FRANKFURT (Reuters) - Deutsche Bank (DBKGn.DE) expects former board members to contribute substantial sums toward the costs of its past misconduct as Germany’s biggest lender seeks to rebuild its reputation, its chairman Paul Achleitner said.
Achleitner told shareholders at Deutsche Bank’s annual general meeting on Thursday that its supervisory board and two committees were discussing the need for personal and collective responsibility and the bank had sought external legal advice.
“The supervisory board expects that in the coming months, there will be an arrangement which ensures that the individuals involved make a substantial financial contribution,” he said, adding that while no decision had yet been reached, discussions were at an advanced stage.
The talks are focusing on why Deutsche Bank’s own response was so slow, as well as its involvement in a series of financial scandals, Deutsche Bank sources told Reuters. Collective responsibility of the board for the bank’s actions as a whole were at the center of the talks, rather than personal failure or involvement in individual litigation cases, they added.
Achleitner did not name any individuals, but Deutsche Bank sources said the board is in talks with around ten people, including former chief executives Anshu Jain, Juergen Fitschen and Josef Ackermann. Talks are underway with other former board members including Stephan Leithner, Rainer Neske, Henry Ritchotte, Stefan Krause and current board member Stuart Lewis.
Deutsche Bank said Lewis would not comment, while spokesmen for Jain, Ackermann and Neske said they would not comment. The other former managers did not respond to requests for comment.

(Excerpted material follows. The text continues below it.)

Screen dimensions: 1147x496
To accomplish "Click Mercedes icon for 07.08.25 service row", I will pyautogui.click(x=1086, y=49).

If Deutsche Bank reaches settlements with former executives, it would mark a significant step in efforts to break with a turbulent period in the bank’s 147-year history.
Such settlements are fairly rare, according to Michael Kramarsch, an expert on executive compensation and managing partner of consultancy HKP Group.
“This is a moment where the compensation regime in banks kicks in in full drastic and dramatic force,” Kramarsch said. “This is what banking compensation regulation was designed for, as cynical as it sounds.”
Deutsche Bank transformed itself into a major player on Wall Street over the past two decades, but extravagant bets and poor conduct have resulted in a litigation bill of 15 billion euros ($16.7 billion) since 2009.
And while rivals spent the years after the 2008 collapse of Lehman Brothers cleaning up and finding new business models, Deutsche Bank was slow to restructure and improve compliance.
The bank has settled its most painful litigation cases, including alleged manipulation of interest rates and sham equities trading in Russia, which surfaced as late as 2015.
And at the end of last year it finally settled with the U.S. Department of Justice for mis-selling toxic mortgages, agreeing to pay $7.2 billion.
The bank tried to salvage its reputation with the publication in February of an unprecedented apology in the form of an open letter signed by its CEO John Cryan.
“We will do everything in our power to prevent a repetition of such incidents,” Cryan wrote in the letter, although some investors are not yet convinced of real change.
“We remain underwhelmed by Deutsche’s progress on culture,” Hans-Christoph Hirt, head of investor and shareholder advisor Hermes EOS, said.
And Andreas Thomae from fund manager Deka was also wary.
“We as investors are noticing the slow cultural change.”
Deutsche Bank, which Cryan said failed over the last two years to communicate its actions to the public, is now launching a social media campaign to rebuild its image.
“I am firmly convinced that our bank does a great deal of good,” Cryan told shareholders. “People hardly see that any more — indeed, we’ve forgotten how to see it ourselves.”
In another sign of increased communication, Deutsche Bank granted Germany’s top two television stations access to executives for long reports that aired this week.
ZDF broadcast its version, a 45-minute documentary entitled “Inside Deutsche Bank – Giant with no Future?” on Wednesday and focused in part on the turnover of top management.
Sylvie Matherat, one of the bank’s newer board members, said it was getting a much-needed electric shock.